Index of /contao/vendor/nelmio/cors-bundle
# NelmioCorsBundle
## About
The NelmioCorsBundle allows you to send [Cross-Origin Resource Sharing](http://enable-cors.org/)
headers with ACL-style per-URL configuration.
If you want to have a global overview of CORS workflow, you can browse
this [image](http://www.html5rocks.com/static/images/cors_server_flowchart.png).
## Features
* Handles CORS preflight OPTIONS requests
* Adds CORS headers to your responses
## Installation
An official [Symfony Flex](https://symfony.com/doc/current/setup/flex.html) recipe
is available for this bundle.
To automatically install and configure it run:
$ composer req cors
You're done!
Alternatively, if you don't use Symfony Flex, require the `nelmio/cors-bundle`
package in your `composer.json` and update your dependencies.
$ composer require nelmio/cors-bundle
Add the NelmioCorsBundle to your application's kernel:
```php
public function registerBundles()
{
$bundles = [
// ...
new Nelmio\CorsBundle\NelmioCorsBundle(),
// ...
];
// ...
}
```
## Configuration
Symfony Flex generates a default configuration in `config/packages/nelmio_cors.yaml`.
The `defaults` are the default values applied to all the `paths` that match,
unless overridden in a specific URL configuration. If you want them to apply
to everything, you must define a path with `^/`.
This example config contains all the possible config values with their default
values shown in the `defaults` key. In paths, you see that we allow CORS
requests from any origin on `/api/`. One custom header and some HTTP methods
are defined as allowed as well. Preflight requests can be cached for 3600
seconds.
```yaml
nelmio_cors:
defaults:
allow_credentials: false
allow_origin: []
allow_headers: []
allow_methods: []
expose_headers: []
max_age: 0
hosts: []
origin_regex: false
forced_allow_origin_value: ~
paths:
'^/api/':
allow_origin: ['*']
allow_headers: ['X-Custom-Auth']
allow_methods: ['POST', 'PUT', 'GET', 'DELETE']
max_age: 3600
'^/':
origin_regex: true
allow_origin: ['^http://localhost:[0-9]+']
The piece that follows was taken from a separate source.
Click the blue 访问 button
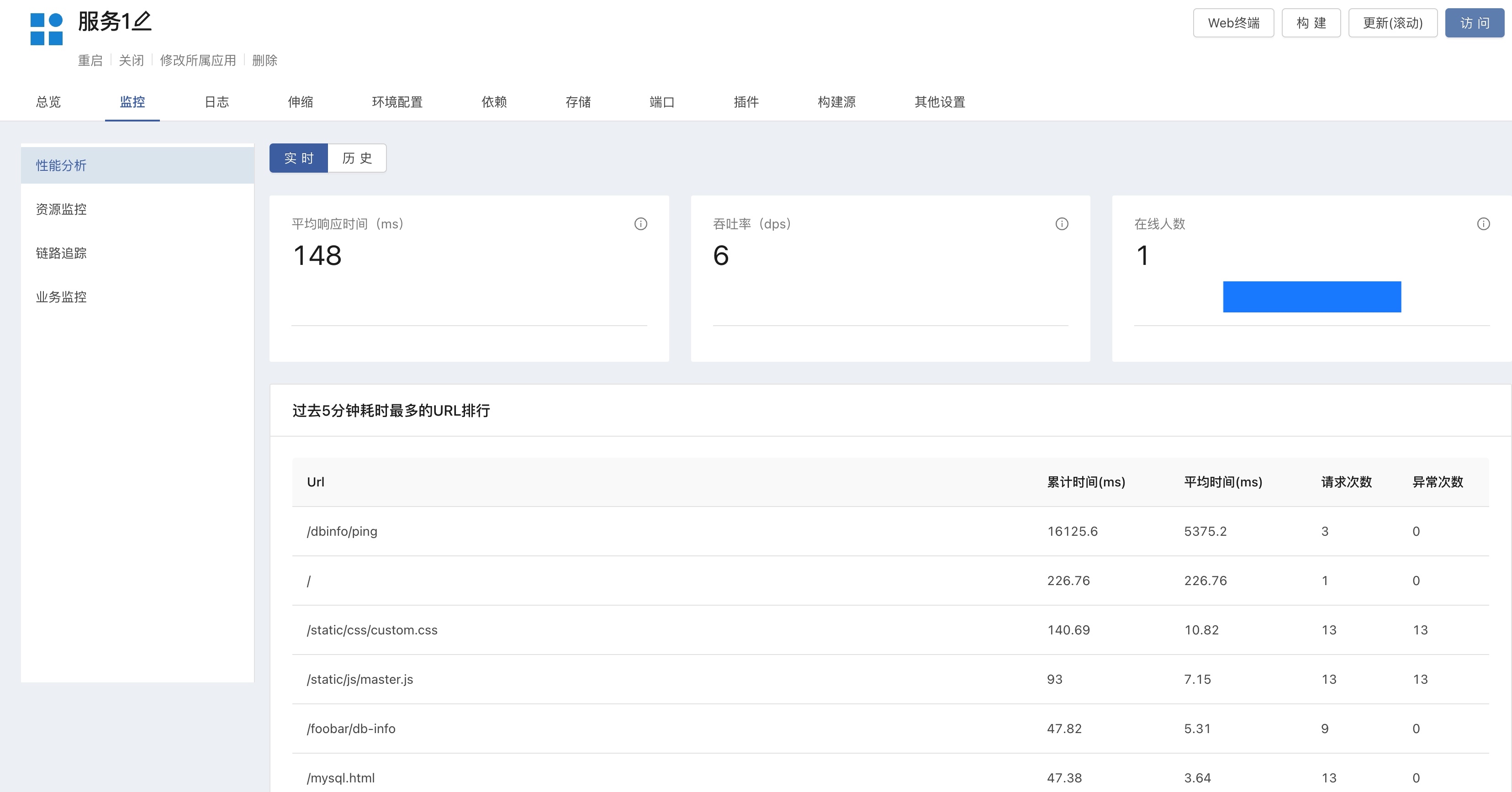This screenshot has width=1512, height=792. pos(1475,23)
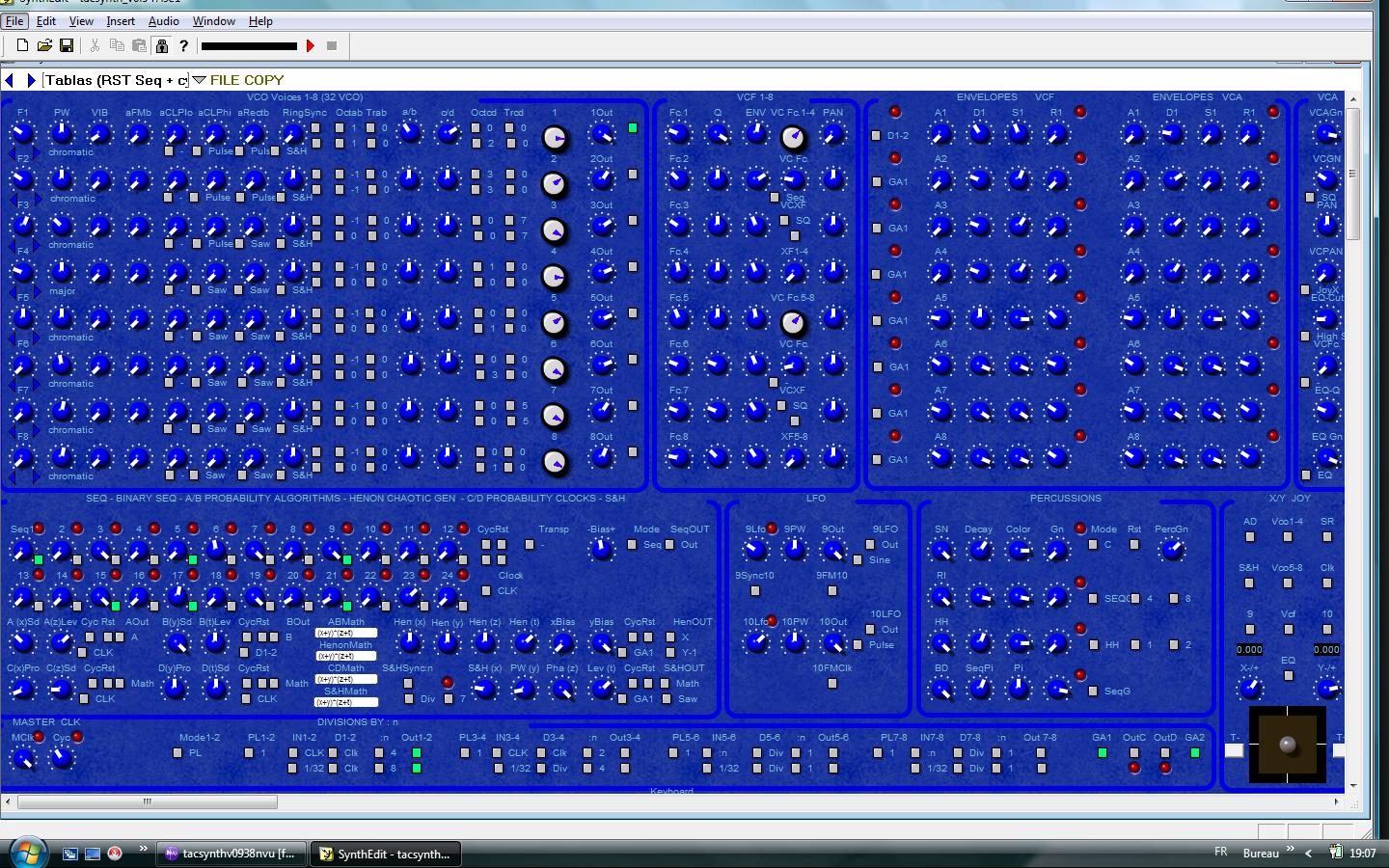Image resolution: width=1389 pixels, height=868 pixels.
Task: Adjust the black slider in the toolbar
Action: click(251, 44)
allow_headers: ['X-Custom-Auth']
allow_methods: ['POST', 'PUT', 'GET', 'DELETE']
max_age: 3600
hosts: ['^api\.']
```
`allow_origin` and `allow_headers` can be set to `*` to accept any value, the
allowed methods however have to be explicitly listed. `paths` must contain at least one item.
If `origin_regex` is set, `allow_origin` must be a list of regular expressions matching
allowed origins. Remember to use `^` and `$` to clearly define the boundaries of the regex.
By default, the `Access-Control-Allow-Origin` response header value is
the `Origin` request header value (if it matches the rules you've defined with `allow_origin`),
so it should be fine for most of use cases. If it's not, you can override this behavior
by setting the exact value you want using `forced_allow_origin_value`.
Be aware that even if you set `forced_allow_origin_value` to `*`, if you also set `allow_origin` to `http://example.com`,
only this specific domain will be allowed to access your resources.
> **Note:** If you allow POST methods and have
> [HTTP method overriding](http://symfony.com/doc/current/reference/configuration/framework.html#http-method-override)
> enabled in the framework, it will enable the API users to perform PUT and DELETE
> requests as well.
## Cookbook
### How to ignore preflight requests on New Relic?
On specific architectures with a mostly authenticated API, preflight request can represent a huge part of the traffic.
In such cases, you may not need to monitor on New Relic this traffic which is by the way categorized automatically as
`unknown` by New Relic.
A request listener can be written to ignore preflight requests:
```php
use Symfony\Component\HttpKernel\Event\FilterResponseEvent;
class PreflightIgnoreOnNewRelicListener
{
public function onKernelResponse(FilterResponseEvent $event)
{
if (!extension_loaded('newrelic')) {
return;
}
if ('OPTIONS' === $event->getRequest()->getMethod()) {
newrelic_ignore_transaction();
}
}
}
```
Register this listener, and voilĂ !
## License
Released under the MIT License, see LICENSE.